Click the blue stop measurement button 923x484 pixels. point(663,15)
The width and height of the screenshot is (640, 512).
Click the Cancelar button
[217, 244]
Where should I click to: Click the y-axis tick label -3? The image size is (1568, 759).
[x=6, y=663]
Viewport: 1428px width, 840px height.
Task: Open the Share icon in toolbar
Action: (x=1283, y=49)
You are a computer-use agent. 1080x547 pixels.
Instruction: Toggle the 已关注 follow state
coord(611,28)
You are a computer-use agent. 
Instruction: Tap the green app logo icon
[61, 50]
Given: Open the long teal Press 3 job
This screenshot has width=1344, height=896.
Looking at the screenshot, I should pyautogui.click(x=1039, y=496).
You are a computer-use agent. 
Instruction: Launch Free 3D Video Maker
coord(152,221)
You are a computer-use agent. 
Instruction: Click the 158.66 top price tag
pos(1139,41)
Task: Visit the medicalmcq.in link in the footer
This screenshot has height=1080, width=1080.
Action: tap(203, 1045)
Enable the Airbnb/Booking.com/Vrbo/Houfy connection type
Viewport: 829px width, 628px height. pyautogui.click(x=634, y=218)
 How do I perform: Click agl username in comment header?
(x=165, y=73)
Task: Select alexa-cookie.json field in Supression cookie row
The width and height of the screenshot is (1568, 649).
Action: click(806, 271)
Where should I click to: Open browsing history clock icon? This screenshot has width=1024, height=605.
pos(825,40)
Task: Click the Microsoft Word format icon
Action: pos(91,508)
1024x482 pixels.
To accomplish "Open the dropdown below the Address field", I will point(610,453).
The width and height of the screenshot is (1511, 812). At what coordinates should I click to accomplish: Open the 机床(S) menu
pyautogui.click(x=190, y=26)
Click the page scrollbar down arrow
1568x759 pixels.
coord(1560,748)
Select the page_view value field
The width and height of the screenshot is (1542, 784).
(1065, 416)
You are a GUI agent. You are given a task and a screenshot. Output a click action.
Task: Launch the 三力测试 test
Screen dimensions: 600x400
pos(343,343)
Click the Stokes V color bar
------------------------------------------------------------------------
◆ Aim:
Write out, unchanged, the lines of the items above between the line containing "You are a computer-use agent. 1080x547" and the line containing "Action: tap(203, 1045)", inclusive.

◆ Right answer:
You are a computer-use agent. 1080x547 pixels.
Instruction: Toggle the 已关注 follow state
coord(611,28)
You are a computer-use agent. 
Instruction: Tap the green app logo icon
[61, 50]
Given: Open the long teal Press 3 job
This screenshot has width=1344, height=896.
Looking at the screenshot, I should pyautogui.click(x=1039, y=496).
You are a computer-use agent. 
Instruction: Launch Free 3D Video Maker
coord(152,221)
You are a computer-use agent. 
Instruction: Click the 158.66 top price tag
pos(1139,41)
Task: Visit the medicalmcq.in link in the footer
This screenshot has height=1080, width=1080.
Action: tap(203, 1045)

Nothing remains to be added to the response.